• _TASK INPUT_:
··········
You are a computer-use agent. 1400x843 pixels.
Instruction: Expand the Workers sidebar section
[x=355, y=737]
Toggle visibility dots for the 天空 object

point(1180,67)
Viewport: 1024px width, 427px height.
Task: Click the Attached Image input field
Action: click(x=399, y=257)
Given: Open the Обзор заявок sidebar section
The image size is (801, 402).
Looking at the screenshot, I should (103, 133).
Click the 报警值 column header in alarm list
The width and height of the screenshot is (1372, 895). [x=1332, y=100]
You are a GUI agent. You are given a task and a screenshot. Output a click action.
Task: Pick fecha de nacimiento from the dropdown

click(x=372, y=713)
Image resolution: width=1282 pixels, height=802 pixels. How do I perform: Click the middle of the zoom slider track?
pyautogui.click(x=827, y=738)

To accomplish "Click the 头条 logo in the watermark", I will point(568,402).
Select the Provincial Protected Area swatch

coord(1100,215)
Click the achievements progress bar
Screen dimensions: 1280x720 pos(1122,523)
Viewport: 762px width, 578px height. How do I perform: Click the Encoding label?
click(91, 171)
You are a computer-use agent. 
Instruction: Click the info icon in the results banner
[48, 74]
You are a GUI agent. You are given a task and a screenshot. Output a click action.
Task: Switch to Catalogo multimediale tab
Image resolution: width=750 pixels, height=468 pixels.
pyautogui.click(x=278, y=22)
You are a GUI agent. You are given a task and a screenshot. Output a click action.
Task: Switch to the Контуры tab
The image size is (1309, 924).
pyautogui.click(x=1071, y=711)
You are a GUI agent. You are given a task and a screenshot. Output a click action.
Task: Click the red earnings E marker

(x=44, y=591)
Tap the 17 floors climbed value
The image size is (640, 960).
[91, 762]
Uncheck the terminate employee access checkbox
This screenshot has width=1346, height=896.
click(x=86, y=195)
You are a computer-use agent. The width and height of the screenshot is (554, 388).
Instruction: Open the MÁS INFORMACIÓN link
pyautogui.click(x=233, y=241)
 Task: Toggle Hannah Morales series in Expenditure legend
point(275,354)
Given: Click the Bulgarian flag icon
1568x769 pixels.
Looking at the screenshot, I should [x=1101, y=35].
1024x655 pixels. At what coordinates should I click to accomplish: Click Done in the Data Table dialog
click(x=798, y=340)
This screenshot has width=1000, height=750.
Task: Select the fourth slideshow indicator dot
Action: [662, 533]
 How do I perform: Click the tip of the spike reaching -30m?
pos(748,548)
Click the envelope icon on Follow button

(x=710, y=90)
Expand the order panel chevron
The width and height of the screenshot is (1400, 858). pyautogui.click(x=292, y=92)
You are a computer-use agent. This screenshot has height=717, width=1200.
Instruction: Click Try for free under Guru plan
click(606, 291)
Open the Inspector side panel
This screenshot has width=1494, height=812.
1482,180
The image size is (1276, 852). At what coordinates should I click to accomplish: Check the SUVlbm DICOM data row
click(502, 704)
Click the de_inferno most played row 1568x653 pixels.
··········
The data must be output in full, exactly as given.

• _EXERCISE RESPONSE_:
You are a computer-use agent. 1400x843 pixels.
Instruction: Expand the Workers sidebar section
[x=355, y=737]
Toggle visibility dots for the 天空 object

point(1180,67)
Viewport: 1024px width, 427px height.
Task: Click the Attached Image input field
Action: click(x=399, y=257)
Given: Open the Обзор заявок sidebar section
The image size is (801, 402).
Looking at the screenshot, I should (103, 133).
Click the 报警值 column header in alarm list
The width and height of the screenshot is (1372, 895). [x=1332, y=100]
You are a GUI agent. You are given a task and a screenshot. Output a click action.
Task: Pick fecha de nacimiento from the dropdown

click(x=372, y=713)
Image resolution: width=1282 pixels, height=802 pixels. How do I perform: Click the middle of the zoom slider track?
pyautogui.click(x=827, y=738)

To accomplish "Click the 头条 logo in the watermark", I will point(568,402).
Select the Provincial Protected Area swatch

coord(1100,215)
Click the achievements progress bar
Screen dimensions: 1280x720 pos(1122,523)
Viewport: 762px width, 578px height. How do I perform: Click the Encoding label?
click(91, 171)
You are a computer-use agent. 
Instruction: Click the info icon in the results banner
[48, 74]
You are a GUI agent. You are given a task and a screenshot. Output a click action.
Task: Switch to Catalogo multimediale tab
Image resolution: width=750 pixels, height=468 pixels.
pyautogui.click(x=278, y=22)
You are a GUI agent. You are given a task and a screenshot. Output a click action.
Task: Switch to the Контуры tab
The image size is (1309, 924).
pyautogui.click(x=1071, y=711)
You are a GUI agent. You are given a task and a screenshot. Output a click action.
Task: Click the red earnings E marker

(x=44, y=591)
Tap the 17 floors climbed value
The image size is (640, 960).
[91, 762]
Uncheck the terminate employee access checkbox
This screenshot has width=1346, height=896.
click(x=86, y=195)
You are a computer-use agent. The width and height of the screenshot is (554, 388).
Instruction: Open the MÁS INFORMACIÓN link
pyautogui.click(x=233, y=241)
 Task: Toggle Hannah Morales series in Expenditure legend
point(275,354)
Given: Click the Bulgarian flag icon
1568x769 pixels.
Looking at the screenshot, I should [x=1101, y=35].
1024x655 pixels. At what coordinates should I click to accomplish: Click Done in the Data Table dialog
click(x=798, y=340)
This screenshot has width=1000, height=750.
Task: Select the fourth slideshow indicator dot
Action: [662, 533]
 How do I perform: Click the tip of the spike reaching -30m?
pos(748,548)
Click the envelope icon on Follow button

(x=710, y=90)
Expand the order panel chevron
The width and height of the screenshot is (1400, 858). pyautogui.click(x=292, y=92)
You are a computer-use agent. This screenshot has height=717, width=1200.
Instruction: Click Try for free under Guru plan
click(606, 291)
Open the Inspector side panel
This screenshot has width=1494, height=812.
1482,180
The image size is (1276, 852). At what coordinates should I click to accomplish: Check the SUVlbm DICOM data row
click(502, 704)
Click the de_inferno most played row 1568x653 pixels.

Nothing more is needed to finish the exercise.